● Directions
1) Decide whether each statement agrees with the passage on tenant deposits. For each, answer yes or no and quote the words that settle it. (a) The section covers all dwelling units in residential premises unless the unit is specifically referred to in § 7-107. (b) Adult care facilities licensed under article seven of the social services law are among the exceptions listed. (c) Senior residential communities are excepted only once the attorney general has approved their offering plan.
2) Pick up the passage on tenant deposits where it stops and write what comes next.

● Passage provided
_ _ _ _ _
N.Y. General Obligations Law Section 7-108
Deposits made by tenants of non-rent stabilized dwelling units


1.

This section shall apply to all dwelling units in residential premises, unless such dwelling unit is specifically referred to in § 7-107 (Liability of a grantee or assignee for deposits made by tenants upon conveyance of rent stabilized dwelling units)section 7-107 of this title. 1-a. Except in dwelling units subject to the city rent and rehabilitation law or the emergency housing rent control law, continuing care retirement communities licensed pursuant to article forty-six or forty-six-A of the public health law, assisted living providers licensed pursuant to article forty-six-B of the public health law, adult care facilities licensed pursuant to article seven of the social services law, senior residential communities that have submitted an offering plan to the attorney general, or not-for-profit independent retirement communities that offer personal emergency response, housekeeping, transportation and meals to their residents:

(a)
_ _ _ _ _
● Material

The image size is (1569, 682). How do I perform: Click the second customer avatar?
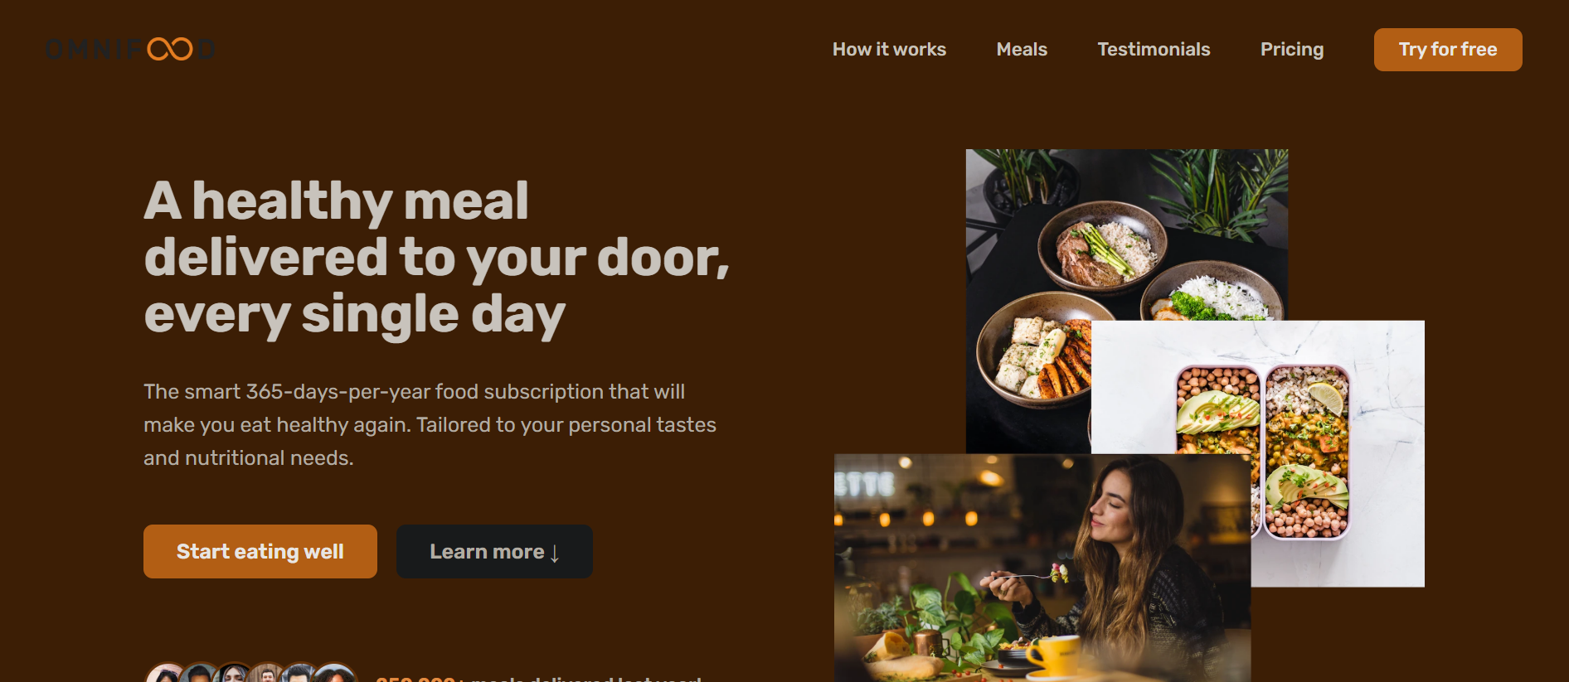201,673
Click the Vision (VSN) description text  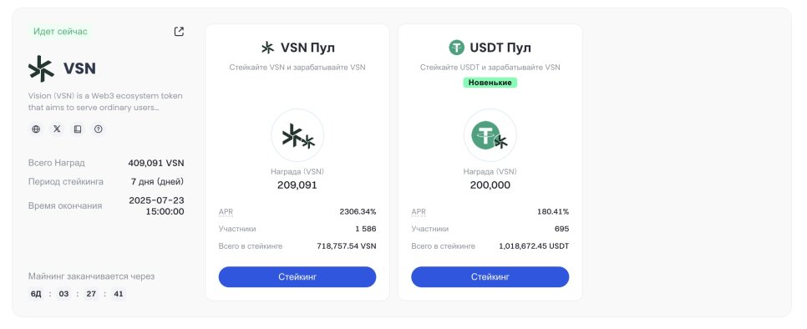click(x=105, y=102)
_ _ _ _ _
● Results for the exercise
1)
(a) Yes: "This section shall apply to all dwelling units in residential premises, unless such dwelling unit is specifically referred to in § 7-107"
(b) Yes: "adult care facilities licensed pursuant to article seven of the social services law"
(c) No: "senior residential communities that have submitted an offering plan to the attorney general"

2)
No deposit or advance shall exceed the amount of one month’s rent, unless the deposit or advance is for a seasonal use dwelling unit as provided for in subdivisions four and five of this section, or unless the deposit or advance is for an owner-occupied cooperative apartment as provided for in subdivision six of this section.

(b)

The entire amount of the deposit or advance shall be refundable to the tenant upon the tenant’s vacating of the premises except for an amount lawfully retained for the reasonable and itemized costs due to non-payment of rent, damage caused by the tenant beyond normal wear and tear, non-payment of utility charges payable directly to the landlord under the terms of the lease or tenancy, and moving and storage of the tenant’s belongings. The landlord may not retain any amount of the deposit for costs relating to ordinary wear and tear of occupancy or damage caused by a prior tenant.

(c)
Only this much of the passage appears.